### TASK TO COMPLETE
Some lines in the entries contain the word "computer". Copy all of them.

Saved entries
________________________

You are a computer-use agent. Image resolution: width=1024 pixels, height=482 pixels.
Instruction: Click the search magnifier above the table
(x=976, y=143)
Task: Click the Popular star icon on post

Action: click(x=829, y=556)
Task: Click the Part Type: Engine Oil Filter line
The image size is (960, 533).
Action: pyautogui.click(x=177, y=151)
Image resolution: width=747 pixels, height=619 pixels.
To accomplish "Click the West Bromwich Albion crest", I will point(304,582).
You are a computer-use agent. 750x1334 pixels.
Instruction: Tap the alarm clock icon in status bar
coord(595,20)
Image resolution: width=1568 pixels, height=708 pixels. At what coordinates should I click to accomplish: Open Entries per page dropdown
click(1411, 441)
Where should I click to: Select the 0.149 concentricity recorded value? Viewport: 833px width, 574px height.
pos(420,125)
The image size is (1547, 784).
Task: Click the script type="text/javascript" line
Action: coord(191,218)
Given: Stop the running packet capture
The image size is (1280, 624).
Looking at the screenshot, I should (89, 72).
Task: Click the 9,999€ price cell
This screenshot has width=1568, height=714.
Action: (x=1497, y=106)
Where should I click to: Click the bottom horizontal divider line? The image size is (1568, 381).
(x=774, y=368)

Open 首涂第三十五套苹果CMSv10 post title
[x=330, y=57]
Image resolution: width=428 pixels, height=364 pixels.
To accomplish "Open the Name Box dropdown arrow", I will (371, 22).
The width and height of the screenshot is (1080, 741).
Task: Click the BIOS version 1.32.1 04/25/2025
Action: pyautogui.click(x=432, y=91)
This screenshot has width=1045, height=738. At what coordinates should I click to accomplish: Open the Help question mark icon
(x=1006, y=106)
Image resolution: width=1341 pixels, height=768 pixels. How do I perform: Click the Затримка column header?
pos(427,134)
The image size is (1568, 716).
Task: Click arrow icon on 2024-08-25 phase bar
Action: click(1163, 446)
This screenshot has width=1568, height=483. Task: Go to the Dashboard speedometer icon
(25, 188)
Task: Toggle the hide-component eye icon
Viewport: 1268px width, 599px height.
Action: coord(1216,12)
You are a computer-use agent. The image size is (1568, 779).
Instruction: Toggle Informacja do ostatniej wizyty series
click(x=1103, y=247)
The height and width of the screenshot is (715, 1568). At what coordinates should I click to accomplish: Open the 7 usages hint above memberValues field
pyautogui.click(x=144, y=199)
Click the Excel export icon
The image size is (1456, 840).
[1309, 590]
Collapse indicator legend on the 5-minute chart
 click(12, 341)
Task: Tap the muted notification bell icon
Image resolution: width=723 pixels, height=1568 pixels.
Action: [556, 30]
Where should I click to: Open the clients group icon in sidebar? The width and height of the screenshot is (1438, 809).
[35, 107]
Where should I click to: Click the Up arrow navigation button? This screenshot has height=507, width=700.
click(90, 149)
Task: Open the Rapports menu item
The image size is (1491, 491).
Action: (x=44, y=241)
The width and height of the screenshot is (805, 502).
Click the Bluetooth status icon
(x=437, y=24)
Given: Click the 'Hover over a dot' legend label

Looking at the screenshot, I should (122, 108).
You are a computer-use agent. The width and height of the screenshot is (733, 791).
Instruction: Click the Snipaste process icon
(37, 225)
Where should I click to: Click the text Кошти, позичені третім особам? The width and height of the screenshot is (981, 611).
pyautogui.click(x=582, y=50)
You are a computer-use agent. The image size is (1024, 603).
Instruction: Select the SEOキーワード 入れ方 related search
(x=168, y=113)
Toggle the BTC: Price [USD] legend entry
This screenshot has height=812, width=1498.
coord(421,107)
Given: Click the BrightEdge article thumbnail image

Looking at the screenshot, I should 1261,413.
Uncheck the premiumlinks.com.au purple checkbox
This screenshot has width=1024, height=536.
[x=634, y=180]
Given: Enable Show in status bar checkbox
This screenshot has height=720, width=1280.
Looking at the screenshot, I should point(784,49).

________________________

### SOLUTION FOR THIS EXERCISE
You are a computer-use agent. Image resolution: width=1024 pixels, height=482 pixels.
You are a computer-use agent. 750x1334 pixels.
You are a computer-use agent. The image size is (1568, 779).
You are a computer-use agent. The width and height of the screenshot is (733, 791).
You are a computer-use agent. The image size is (1024, 603).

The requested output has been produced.